Ausgewählter Text:

Der breite Fokus des Studienbuches geht einher mit einer Vielzahl vorgeschlagener Analyseebenen, was jedoch zu deren kursorischer Besprechung führt. Beispielhaft sei dies für die Analyseebene der Metaphern (S. 67ff.) erläutert, die in Kapitel 5 zur Analyse von geschriebenen Texten herangezogen wird: Literaturwissenschaftliche Metapherntheorien sind hier der kognitiven Metapherntheorie nach Lakoff & Johnson (1980) gegenübergestellt. Neuere, genuin diskurslinguistisch orientierte Arbeiten zu Metaphern, die diese als diskursive Einheiten verstehen (vgl. Petraskaite-Pabst 2004, Kirchhoff 2010, Gredel 2014), werden nicht – auch nicht in den Literaturhinweisen – genannt, obwohl diese thematisch sehr gut gepasst hätten.
Kapitel 6 berücksichtigt mündliche Äußerungen als Untersuchungsgegenstand diskursanalytischer Arbeiten. In diesem Kapitel wird das zu Beispielanalysen herangezogene Material um Ausschnitte aus Radiosendungen ergänzt. Dabei wird die Beherrschung relevanter Methoden vorausgesetzt:
„Wie man Gespräche aufzeichnet, transkribiert und analysiert, ist aus der Konversationsanalyse, der funktional-pragmatischen Diskursanalyse, der interaktionalen Soziolinguistik und weiteren Zweigen der Gesprächsforschung hinlänglich bekannt“ (S. 103).
Vorschläge zu diskursanalytisch relevanten Analyseebenen sind „Stimme und Körper“ (6.1), „Prozessualität und Interaktivität“ (6.2), „Kontextbezug und Adressatenorientierung“ (6.3) sowie „Selbst- und Fremdpositionierung“ (6.4).
Kapitel 7 ist der Einzeltextanalyse von Bildern gewidmet. Nach dem Abschnitt „Methodologische Vorbemerkungen: Bilder, Bildtypen, Bildanalysen“ (7.1) werden als Analyseebenen „Inhalt und Ausschnitt“ (7.2), „Perspektivierung“ (Kapitel 7.3), „Komposition“ (7.4), „Modalität“ (7.5) und „Bild-Text-Beziehungen“ (Kapitel 7.6) empfohlen. Für den Überblick sind die zusammenfassenden Tabellen zu den Kapitel 5, 6 und 7 sehr hilfreich. Didaktisch sinnvoll wäre es gewesen, die zentrale diskursanalytische Aufgabe, die genannten Analyseebenen der Einzeltextanalysen auf transtextuelle Einheiten zu beziehen, in den jeweiligen Kapiteln 5 bis 7 zu leisten. Stattdessen wird dies in einem eigenen Kapitel 8 in sehr knappen Abschnitten für geschriebene Texte, Gespräche und Bilder abgehandelt.

Ihre Aufgabe:
Führen Sie die Rezension des Studienbuches zur Diskursanalyse im Anschluss an ihren letzten Satz fort. Die nachstehenden Datensätze werden hierfür nicht benötigt.

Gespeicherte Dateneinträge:
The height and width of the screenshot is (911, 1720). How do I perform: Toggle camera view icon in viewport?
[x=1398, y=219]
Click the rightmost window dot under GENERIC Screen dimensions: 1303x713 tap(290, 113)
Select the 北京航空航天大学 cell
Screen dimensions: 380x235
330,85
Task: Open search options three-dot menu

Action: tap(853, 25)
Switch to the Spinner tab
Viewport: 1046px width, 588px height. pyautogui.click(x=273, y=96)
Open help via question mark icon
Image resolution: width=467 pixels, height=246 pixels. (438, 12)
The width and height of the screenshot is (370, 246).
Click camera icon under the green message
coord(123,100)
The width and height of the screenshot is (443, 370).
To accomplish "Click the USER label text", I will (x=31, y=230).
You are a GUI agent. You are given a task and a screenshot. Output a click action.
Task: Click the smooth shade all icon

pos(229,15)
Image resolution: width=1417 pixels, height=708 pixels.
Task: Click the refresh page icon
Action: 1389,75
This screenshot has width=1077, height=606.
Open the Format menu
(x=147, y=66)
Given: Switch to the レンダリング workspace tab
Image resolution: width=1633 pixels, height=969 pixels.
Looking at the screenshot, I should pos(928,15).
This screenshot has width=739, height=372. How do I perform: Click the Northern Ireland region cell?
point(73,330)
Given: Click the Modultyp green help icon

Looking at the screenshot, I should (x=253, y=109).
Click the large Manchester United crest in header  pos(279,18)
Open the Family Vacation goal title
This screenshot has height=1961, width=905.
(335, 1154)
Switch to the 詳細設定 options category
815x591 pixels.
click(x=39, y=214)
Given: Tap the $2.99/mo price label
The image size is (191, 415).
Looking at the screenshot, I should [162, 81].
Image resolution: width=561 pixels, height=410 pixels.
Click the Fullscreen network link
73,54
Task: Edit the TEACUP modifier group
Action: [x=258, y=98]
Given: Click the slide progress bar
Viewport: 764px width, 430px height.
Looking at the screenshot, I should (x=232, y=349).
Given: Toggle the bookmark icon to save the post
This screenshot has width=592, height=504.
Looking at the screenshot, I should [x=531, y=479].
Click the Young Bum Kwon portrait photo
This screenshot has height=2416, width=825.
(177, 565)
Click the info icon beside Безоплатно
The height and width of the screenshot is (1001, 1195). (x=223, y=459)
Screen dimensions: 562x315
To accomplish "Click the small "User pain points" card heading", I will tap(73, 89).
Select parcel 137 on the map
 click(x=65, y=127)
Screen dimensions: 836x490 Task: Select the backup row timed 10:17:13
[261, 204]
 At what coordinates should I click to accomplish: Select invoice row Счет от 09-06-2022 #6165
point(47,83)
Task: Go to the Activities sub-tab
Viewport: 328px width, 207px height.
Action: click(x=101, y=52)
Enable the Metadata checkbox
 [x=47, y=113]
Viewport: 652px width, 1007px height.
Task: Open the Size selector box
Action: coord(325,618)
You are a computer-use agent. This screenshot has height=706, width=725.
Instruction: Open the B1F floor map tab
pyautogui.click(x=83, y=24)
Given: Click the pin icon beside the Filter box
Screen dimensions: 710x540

Erwartete Antwort:
Das Buch schließt in Kapitel 9 mit der Thematisierung des Verhältnisses von Diskurs und Gesellschaft und führt dabei die Kategorien ,Wissen‘ und ,Macht‘ ein. Das mit zwei Seiten kurz gehaltene Kapitel 10 zum Rück- und Ausblick bespricht konzis weitere Desiderate der linguistischen Diskursanalyse. Nicht einsichtig ist, warum nicht auch (Hyper-)Texte aus digitalen Medien als Untersuchungsgegenstand herangezogen werden. Mit der von Sylvia Bendel Larcher vorgenommenen Ausweitung des Gegenstandsbereichs linguistischer Diskursanalysen auf Gespräche und Bilder wäre dies kein allzu großer Schritt gewesen. Die Lösungsvorschläge zu den Übungen sowie das Literaturverzeichnis sind für den Einsatz in Seminaren gut geeignet. Für Studierende wäre zudem auch ein Glossar wünschenswert und hilfreich. Insgesamt ist die innovative Konzeption der Einführung in die linguistische Diskursanalyse verdienstvoll, für didaktische Kontexte jedoch auch sehr anspruchsvoll.